What do others think about the CTO role? Werner Vogels, CTO of Amazon, defines four roles a CTO can have:

  1. Infrastructure Manager
  2. Technology Visionary and Operations Manager
  3. External Facing Technologist
  4. Big Thinker

Many people have contributed to shaping the CTO role in startups. Indus Khaitan thinks the "5 Bare Minimum Things A Web Startup CTO Must Worry About" are:

  1. Security
  2. Availability & Monitoring
  3. Application Errors
  4. Backup
  5. Source Control

I do agree with them, though I'm not sure Source Control is in my Top 5. Security depends on what you do and what framweworks you use, so this might not be an issue for some time into startup life. Availability gets more and more important when your customers increase and revenue over your plattform increases. Monitoring is a must from the beginning, it's hard to add later - you lose especially a lot of insight if you have no monitoring, insight which is dearly needed in your first incident. Backup is often forgotten or underrated - do not forget to see if you really can get your site going again from a backup.
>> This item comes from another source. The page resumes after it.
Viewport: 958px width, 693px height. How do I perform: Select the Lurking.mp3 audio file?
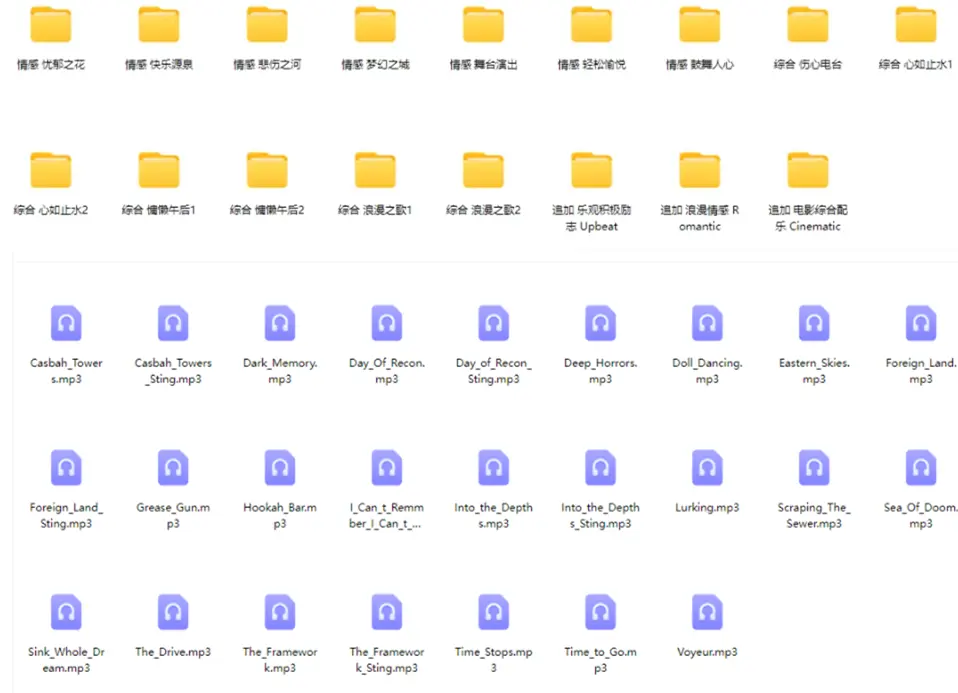click(706, 466)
Eric Ries writes on the role of the CTO:

The CTO's primary job is to make sure the company's technology strategy serves its business strategy.
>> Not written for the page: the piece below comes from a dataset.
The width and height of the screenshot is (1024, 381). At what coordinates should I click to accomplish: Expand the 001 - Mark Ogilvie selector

with five specific skills:

  • Platform selection and technical design
  • Seeing the big picture (in graphic detail)
  • Provide options
  • Find the 80/20
  • Grow technical leaders

This is a great oversight of the CTO responsibilities, there is much more juice in that article, go ahead an read it.

Tony Karrer ponders the question "Startup CTO or Developer":

What worries me a bit is how often I read that startups should hire a developer / hands-on lead developer. I understand the desire for hiring someone who is going to product product. But often the result of a Founder hiring a developer or lead developer or even a VP engineering is a gap created between the founders and the developers. [...] By the way, I’m not suggesting that startups should hire a full-time Startup CTO who is not hands-on. Rather they should get a part-time Acting CTO who can help close the gap.

Then there is the open question, after you've been some time into a startup, what is the difference between a CTO and a VP of Engineering? A very good answer can be found - at least it was enlighting to me - at Mark Suster blog in "Want to Know the Difference Between a CTO and a VP Engineering?":

The CTO [...] So I believe that every great technology startup has the technology visionary inside the company. This is the person who lays the foundation of what should be built. [...] And first and foremost a VP of Engineering is a people manager.

The VP of engineering is basically managing people and processes, while the CTO is managing technology and the vision. My take on this:

  • In the beginning you better need a CTO that also does a VP/E job.
  • Later you can split the position and hire a VP/E for processes - if needed

Coming back to the tilte of the post: "Want to Become a Startup CTO?" - These are skills to have and the role to play. I hope this made the CTO role clearer, technical and non-technical founders. See if this is really for you, perhaps know what your boss should do and focus on. What is your take or experience on the CTO role?